Creating a “TLDR” for Knowledge Workers
Every morning, the president of the United States receives a report summarizing the day’s most important national security information. The President’s Daily Brief is produced through the collaboration of many members of the U.S. intelligence community and is specifically tailored to what the president needs to know at that moment. Like the president, many knowledge workers—such as academics, intelligence analysts, or anyone who analyzes and adds value to data for a living—also need to be able to process massive amounts of information and prioritize the right knowledge at the right time. Unlike the president, however, they do not have a community of professionals who can create such reports for them every day. But what if advances in the fields of machine learning and artificial intelligence could be utilized to create not just one, but tens of thousands of tailored daily reports, or “TLDRs,” that are customized to the needs of many individuals?
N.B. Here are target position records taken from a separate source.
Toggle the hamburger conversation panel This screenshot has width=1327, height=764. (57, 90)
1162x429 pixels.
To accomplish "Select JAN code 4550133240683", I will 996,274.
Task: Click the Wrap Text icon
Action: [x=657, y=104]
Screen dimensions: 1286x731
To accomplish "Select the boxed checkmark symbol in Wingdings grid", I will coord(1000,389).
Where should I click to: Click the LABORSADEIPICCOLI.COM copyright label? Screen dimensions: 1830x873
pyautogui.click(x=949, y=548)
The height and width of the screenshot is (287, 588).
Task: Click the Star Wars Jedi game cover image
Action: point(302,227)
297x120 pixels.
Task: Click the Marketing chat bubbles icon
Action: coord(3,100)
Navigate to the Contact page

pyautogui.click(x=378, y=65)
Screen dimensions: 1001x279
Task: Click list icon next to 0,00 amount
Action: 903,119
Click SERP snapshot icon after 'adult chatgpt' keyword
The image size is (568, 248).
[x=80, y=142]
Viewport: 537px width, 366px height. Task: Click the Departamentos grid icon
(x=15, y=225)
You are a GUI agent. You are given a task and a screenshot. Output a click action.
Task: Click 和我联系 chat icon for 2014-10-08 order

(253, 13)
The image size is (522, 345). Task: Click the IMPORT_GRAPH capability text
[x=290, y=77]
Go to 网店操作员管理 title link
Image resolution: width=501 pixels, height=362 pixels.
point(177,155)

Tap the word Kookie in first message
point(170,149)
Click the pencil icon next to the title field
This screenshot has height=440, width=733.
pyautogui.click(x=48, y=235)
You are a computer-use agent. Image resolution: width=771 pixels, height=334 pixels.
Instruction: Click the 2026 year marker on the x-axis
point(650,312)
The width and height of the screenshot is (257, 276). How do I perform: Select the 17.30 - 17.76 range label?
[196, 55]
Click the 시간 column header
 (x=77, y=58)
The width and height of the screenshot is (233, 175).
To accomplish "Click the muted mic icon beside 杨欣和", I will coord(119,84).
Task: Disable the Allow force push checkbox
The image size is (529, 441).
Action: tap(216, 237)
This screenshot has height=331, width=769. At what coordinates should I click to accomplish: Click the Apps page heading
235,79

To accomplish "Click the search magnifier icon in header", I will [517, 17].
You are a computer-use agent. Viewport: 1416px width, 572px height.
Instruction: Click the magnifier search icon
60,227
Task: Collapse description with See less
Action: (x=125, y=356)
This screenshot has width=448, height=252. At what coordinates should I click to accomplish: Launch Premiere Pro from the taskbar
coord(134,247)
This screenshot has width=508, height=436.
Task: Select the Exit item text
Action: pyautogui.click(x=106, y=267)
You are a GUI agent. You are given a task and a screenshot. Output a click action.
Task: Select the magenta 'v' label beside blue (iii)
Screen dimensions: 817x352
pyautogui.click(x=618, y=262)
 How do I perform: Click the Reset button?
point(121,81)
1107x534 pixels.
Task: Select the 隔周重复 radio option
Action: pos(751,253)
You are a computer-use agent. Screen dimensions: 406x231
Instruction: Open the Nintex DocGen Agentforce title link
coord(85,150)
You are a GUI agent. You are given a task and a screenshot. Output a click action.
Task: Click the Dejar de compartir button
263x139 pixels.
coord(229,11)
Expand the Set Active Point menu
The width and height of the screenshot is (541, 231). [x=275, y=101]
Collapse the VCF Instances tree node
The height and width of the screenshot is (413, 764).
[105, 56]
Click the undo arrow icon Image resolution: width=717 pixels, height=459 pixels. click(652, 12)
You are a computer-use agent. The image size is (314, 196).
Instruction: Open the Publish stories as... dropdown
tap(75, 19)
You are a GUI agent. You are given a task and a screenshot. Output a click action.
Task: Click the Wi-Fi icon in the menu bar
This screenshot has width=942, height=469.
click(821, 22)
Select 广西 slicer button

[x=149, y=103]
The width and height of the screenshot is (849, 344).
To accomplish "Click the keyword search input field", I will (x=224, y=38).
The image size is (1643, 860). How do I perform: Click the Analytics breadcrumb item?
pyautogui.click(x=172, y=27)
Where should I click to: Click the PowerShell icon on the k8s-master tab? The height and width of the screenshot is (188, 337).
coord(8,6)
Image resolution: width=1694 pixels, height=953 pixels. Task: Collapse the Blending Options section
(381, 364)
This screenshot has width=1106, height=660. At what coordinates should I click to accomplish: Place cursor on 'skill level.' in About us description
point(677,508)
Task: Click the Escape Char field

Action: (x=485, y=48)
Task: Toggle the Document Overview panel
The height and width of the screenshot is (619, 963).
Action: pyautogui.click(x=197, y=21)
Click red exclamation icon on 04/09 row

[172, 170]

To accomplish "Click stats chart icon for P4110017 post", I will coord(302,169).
To find out, the Laboratory for Analytic Sciences (LAS), a collaboration between NC State and the National Security Agency, brought together a diverse, interdisciplinary group of 40 researchers from academia, industry, and the intelligence community for its inaugural Summer Conference on Applied Data Science (SCADS) from June 13 to August 5. The overarching, multi-year challenge of SCADS is to generate TLDRs for knowledge workers that capture information relevant to their individual objectives and interests.
This year, conference participants focused primarily on two issues related to the grand challenge: (1) conceptualizing the content, format, user interactions, and automated analysis of a TLDR; and (2) investigating ways to produce tailored summaries of information from one or more large-scale, continually-evolving multimodal datasets. Participants spent time learning about the problem domain and datasets, then collaborated in four groups to focus on the problems most interesting to them: text summarization, knowledge graphs, recommendation algorithms, and human-computer interaction.
“SCADS ties in with several of the lab’s strategic goals, including human analyst-machine collaboration, data triage solutions that assist analysts in prioritizing information, and increasing collaboration between government, academia and industry,” says Amy Brown Gagnon, director of LAS. “This event was made possible thanks to the team efforts of all our LAS staff.”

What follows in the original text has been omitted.